**Entries:**
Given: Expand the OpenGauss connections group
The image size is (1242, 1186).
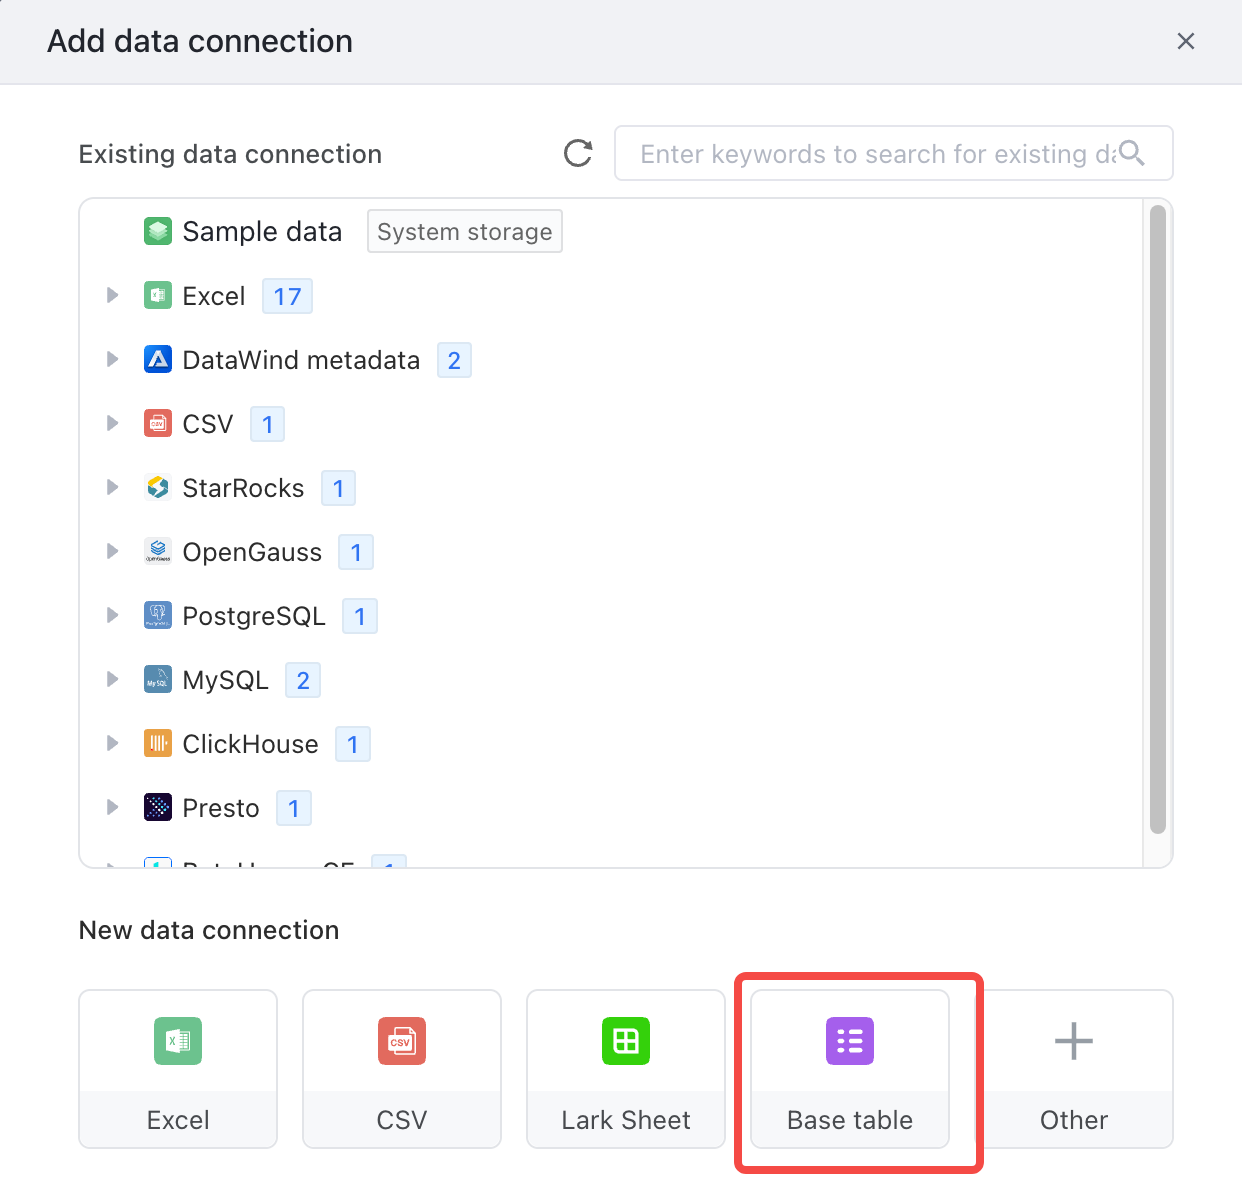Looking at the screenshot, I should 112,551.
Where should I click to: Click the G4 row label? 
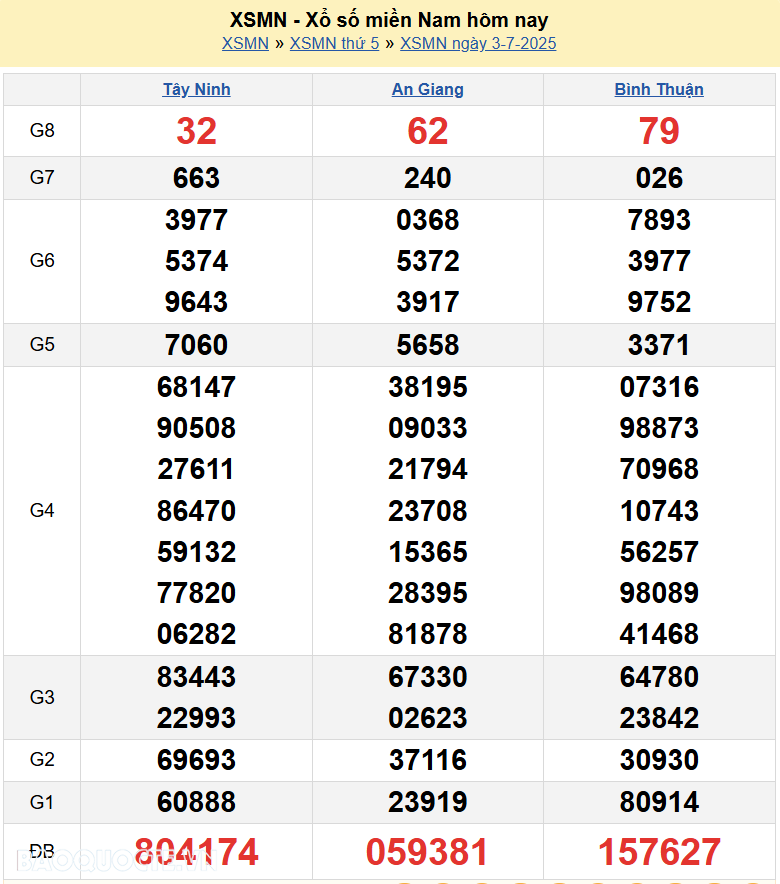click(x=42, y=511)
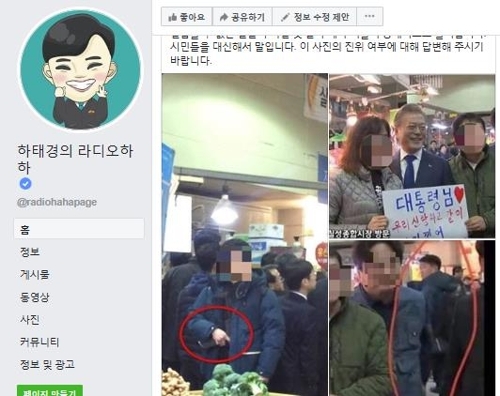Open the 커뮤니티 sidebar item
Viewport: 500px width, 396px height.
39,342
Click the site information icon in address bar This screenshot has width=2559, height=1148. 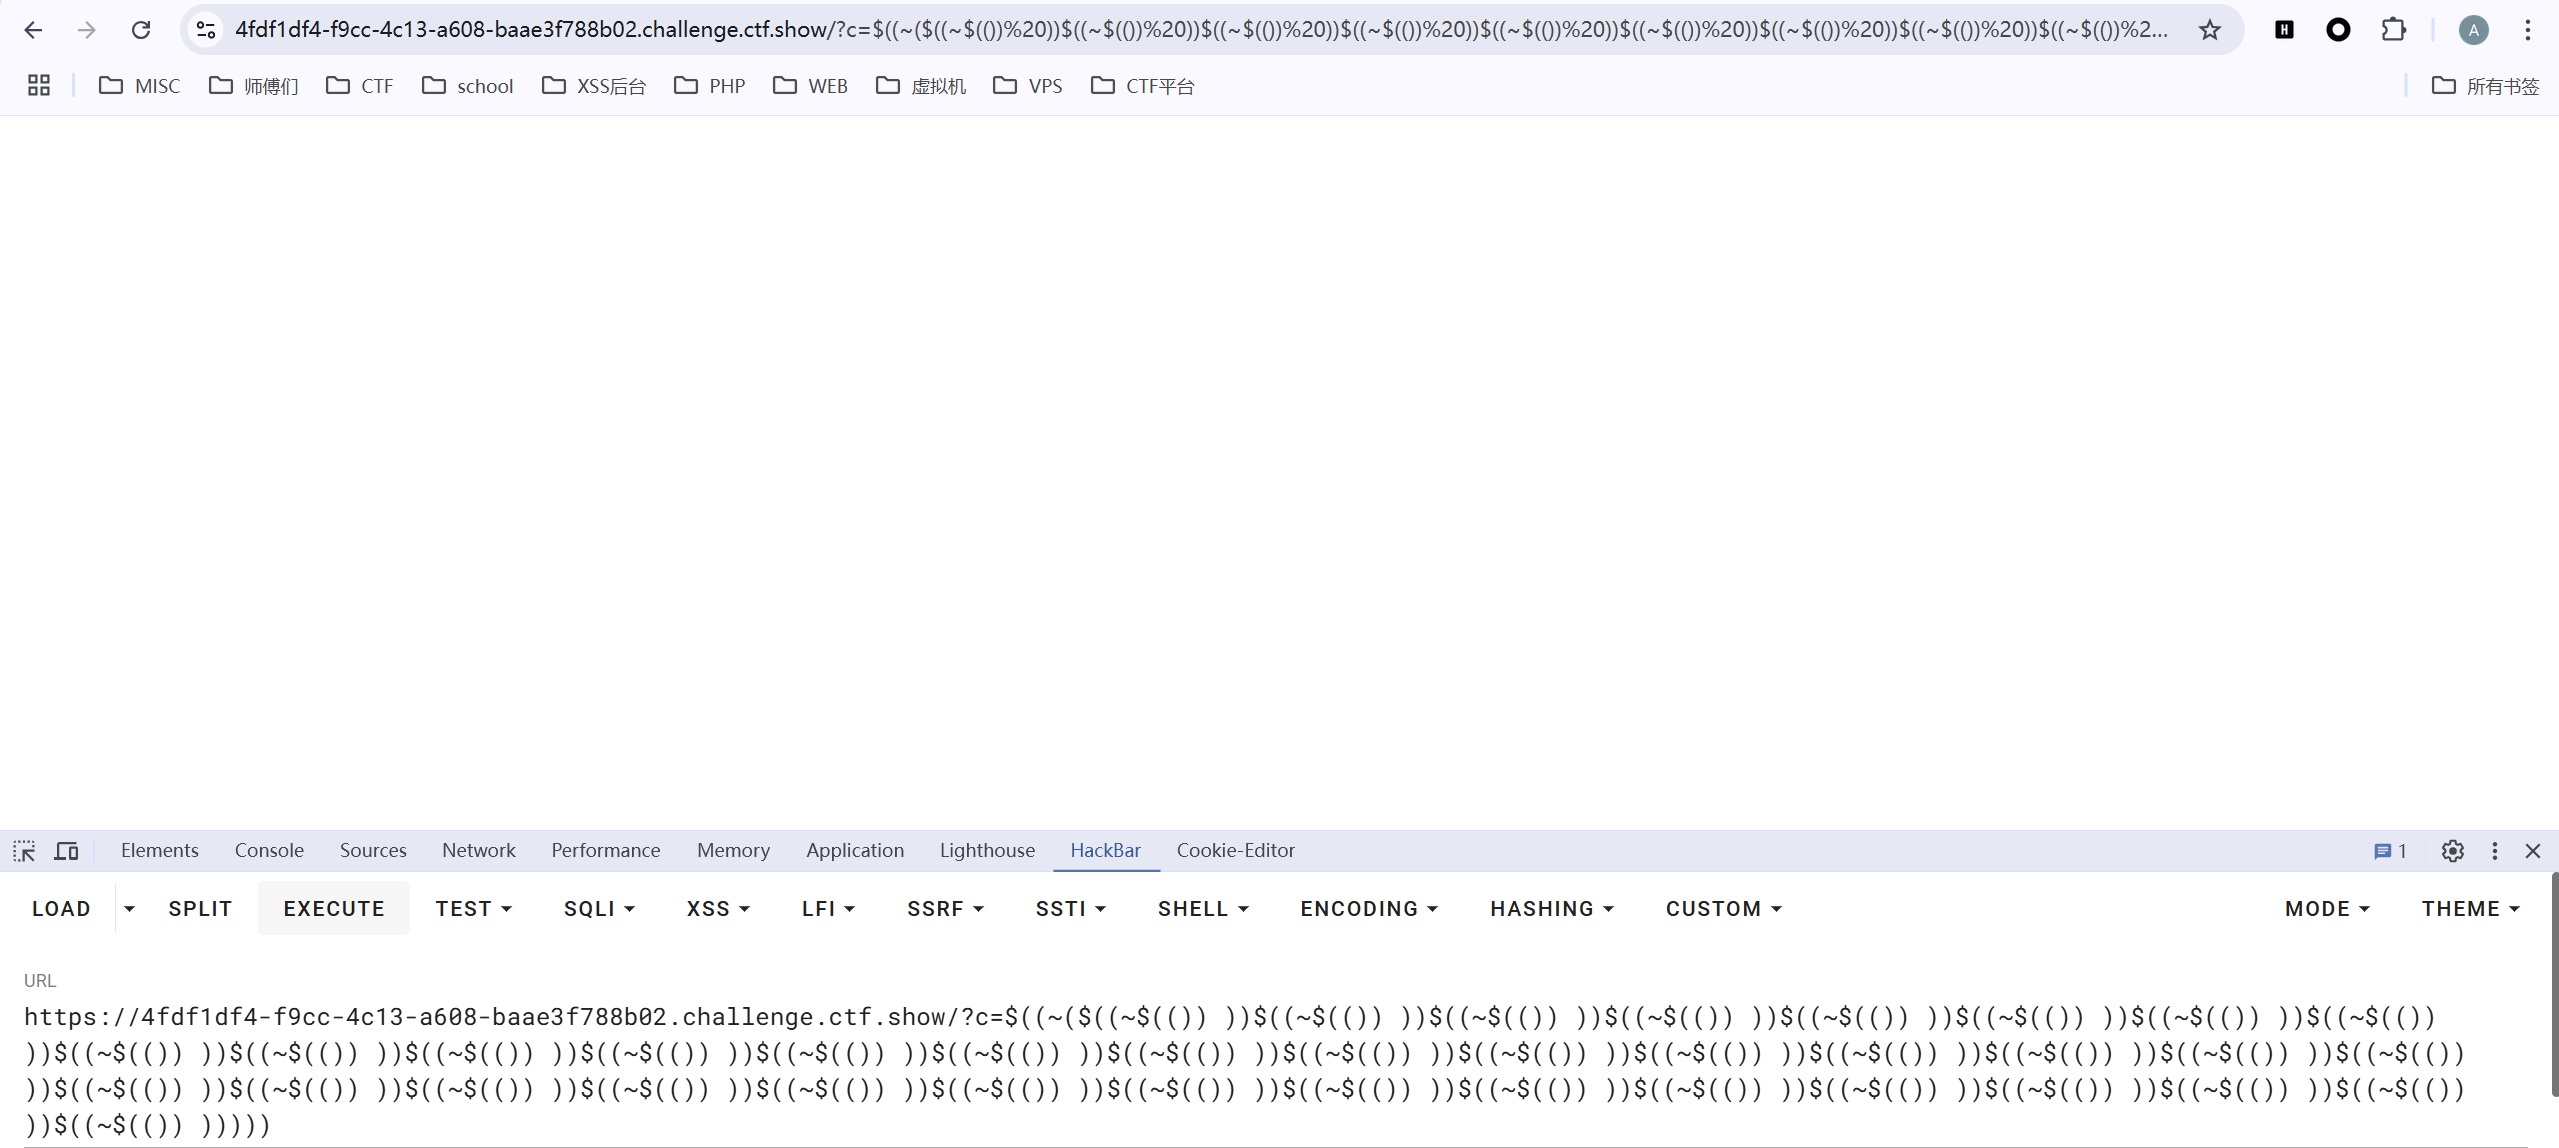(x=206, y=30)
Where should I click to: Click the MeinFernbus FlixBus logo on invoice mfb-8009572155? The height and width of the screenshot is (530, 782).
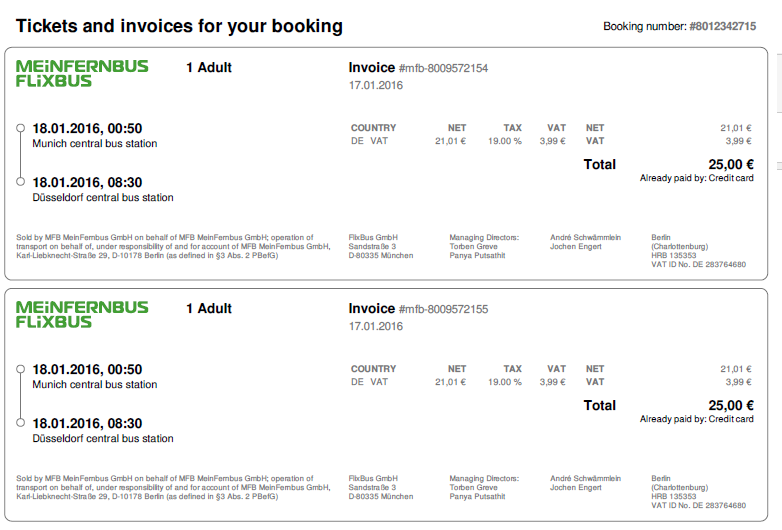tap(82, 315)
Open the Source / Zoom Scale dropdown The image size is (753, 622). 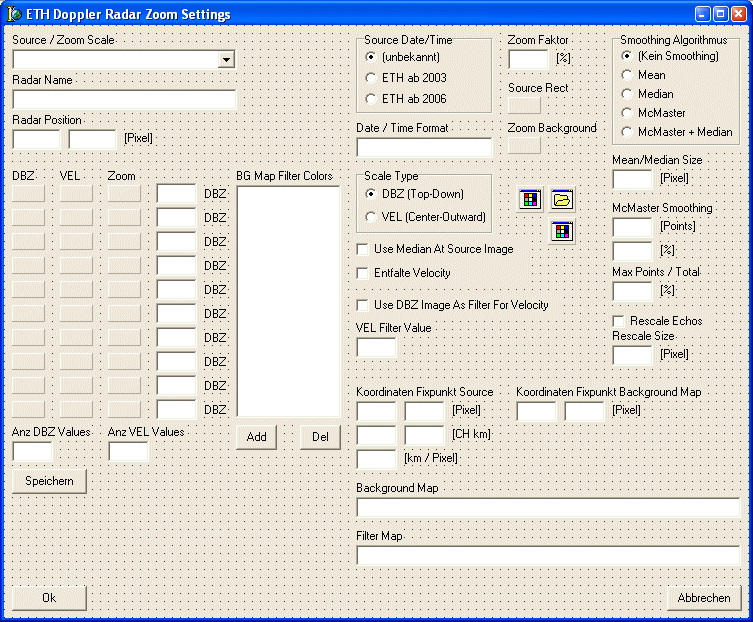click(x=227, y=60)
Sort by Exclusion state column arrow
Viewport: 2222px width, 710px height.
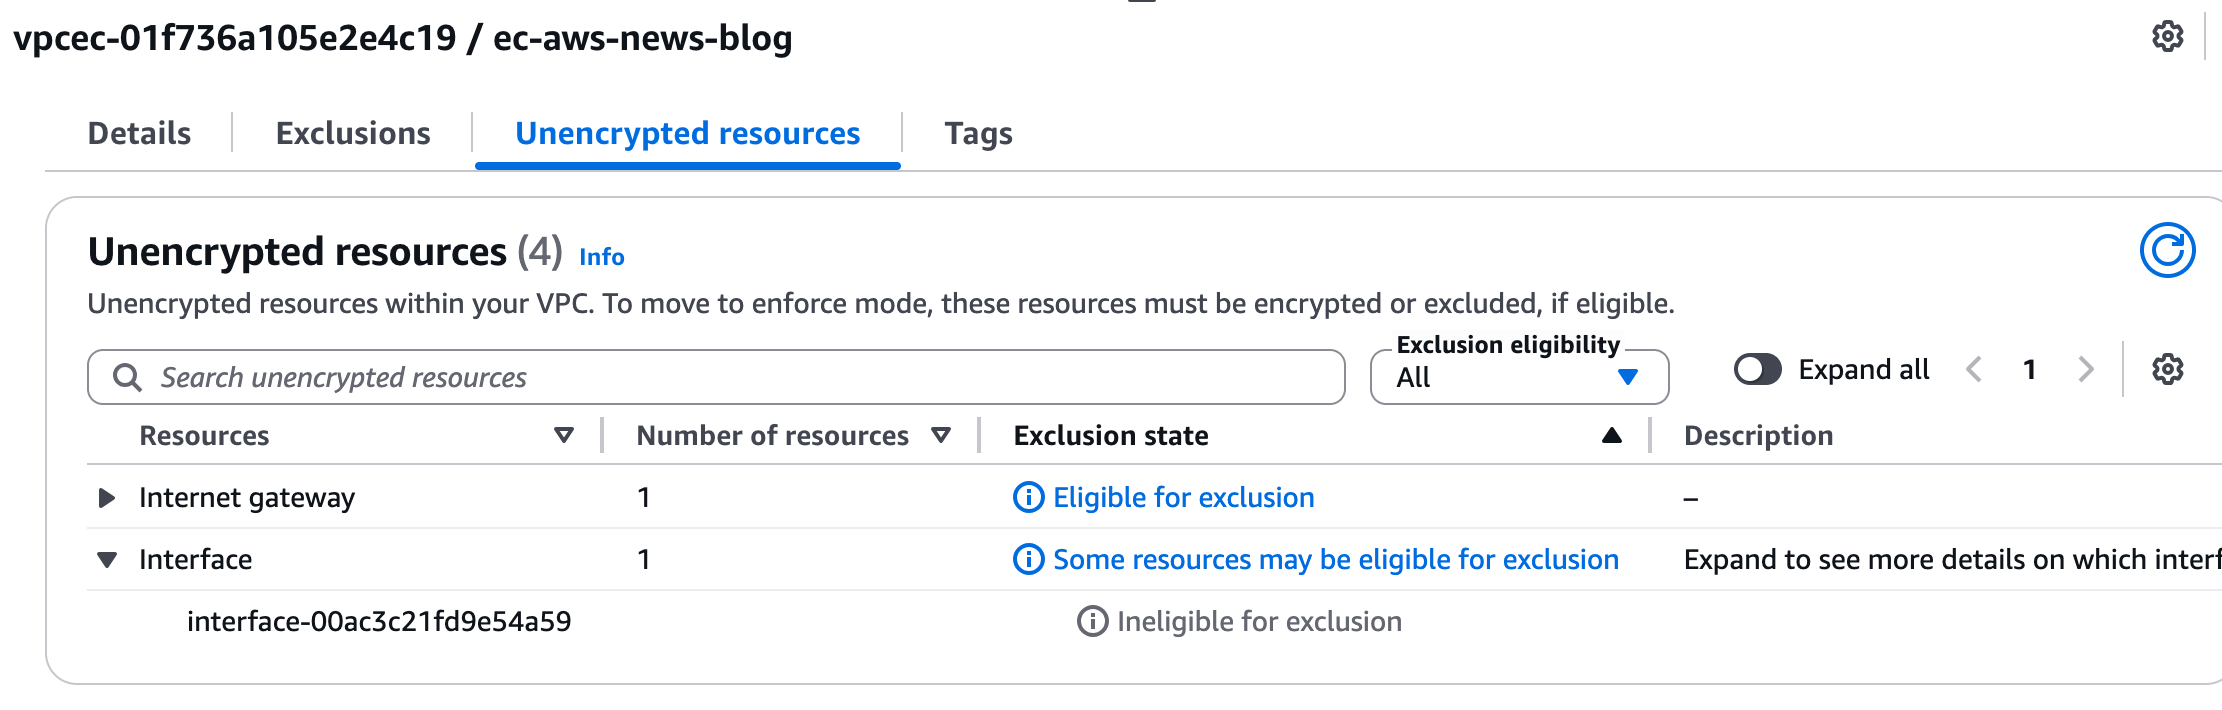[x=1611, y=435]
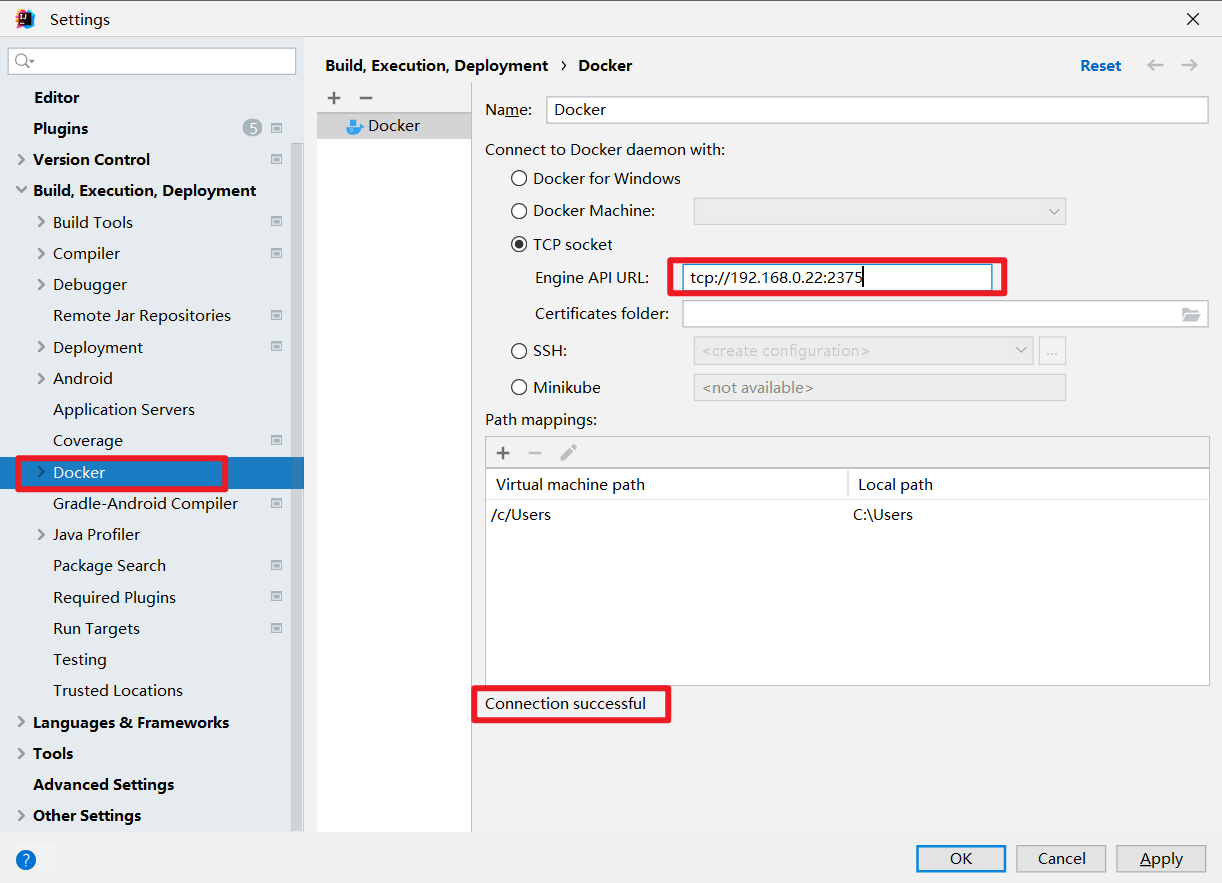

**Given exercise:** Arrange the stretch of the records from the line containing "Sort by Exclusion state column arrow" through their end as a numbered list, omitting any blank lines and leaving out the pictures.

**Response:**
1. Sort by Exclusion state column arrow
2. Viewport: 2222px width, 710px height.
3. [x=1611, y=435]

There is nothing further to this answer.